I have some *gold/silver* mix about 300g and I don't know what is the best process to refining them? Can any body with good knowledge help me please?

Thanks, and good luck.


----------



## phoenix_phx_ (Apr 29, 2008)

Hello on the forum !

the first question is... is it powder or one metal piece?


----------



## lazersteve (Apr 29, 2008)

Welcome to the forum,

If the mix is less than 25 % gold just dissolve the lot in nitric and water. There is a video on my website, http://www.goldrecovery.us , demonstrating this.

Steve


----------



## Anonymous (May 3, 2008)

Thanks guys for your help, I have small balls of silver covered with gold.
This is a picture of it..

So is this process gave me in the end a metallic gold or a gold in other form? 
Thanks for your help and please if you have a complete process that will end me to the mettalic gold.

Thanks..


----------



## goldsilverpro (May 3, 2008)

How do you know it's gold and silver? Doesn't make sense that irregular pieces of silver, like that, would be gold plated. There's no reason for it. It looks like copper based alloy shot that's used to make karat golds. If so, it most likely contains silver.


----------



## Anonymous (May 3, 2008)

Hi goldsilverpro I'm sure its silver covered with GOLD, I get this gold throw complecated Alchemy process.

The picture shows my final result, first I used silver shots and processing them and in the end of this special Process my silver shots where coated with pure GOLD.

Belive it or not I konw what I'm talking about, I did this before but I give my material to a friend to refine it for me, he use Nitric Acids to refine it but must of the gold were lost in his process because he didnt have much knowledge to deal with Nitric Acids, but any way we recovered a 3 Grams of pure gold from my shots ( the shots where about 32 grams of silver).
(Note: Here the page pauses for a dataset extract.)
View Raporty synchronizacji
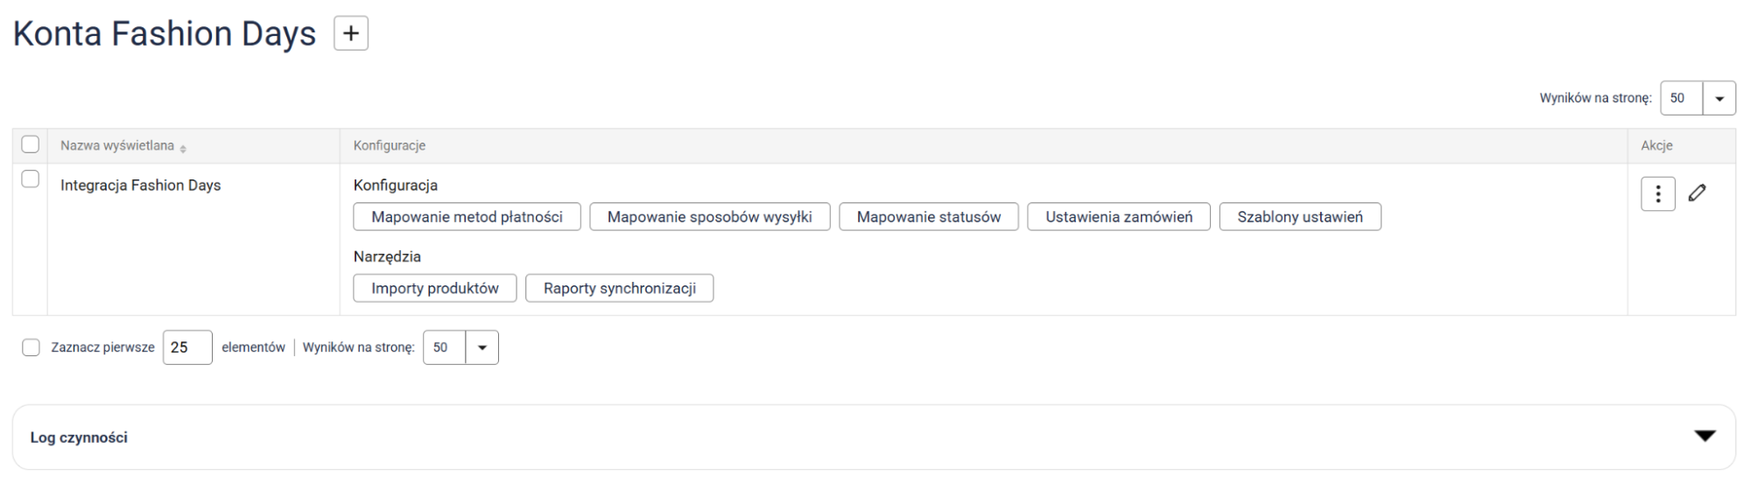Viewport: 1750px width, 484px height. pyautogui.click(x=619, y=288)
So what I'm looking for is how to refine the gold without losing anythingfrom it.

Thanks again.


----------



## Anonymous (May 3, 2008)

Alchemy?


----------



## goldsilverpro (May 3, 2008)

Ditto! 

Alchemy?


----------



## ALPHABiT (May 3, 2008)

From Ag to Au ?

Or Ag to collect Au around ?


----------



## Palladium (May 3, 2008)

pure_light6 said:


> Hi goldsilverpro I'm sure its silver covered with GOLD, I get this gold throw complecated Alchemy process.
> 
> The picture shows my final result, first I used silver shots and processing them and in the end of this special Process my silver shots where coated with pure GOLD.
> 
> ...



Alchemy ? I would like to hear more about this amazing process. Could you give use some details it might help us out since we are not use to dealing with this type material. Are they orbs ?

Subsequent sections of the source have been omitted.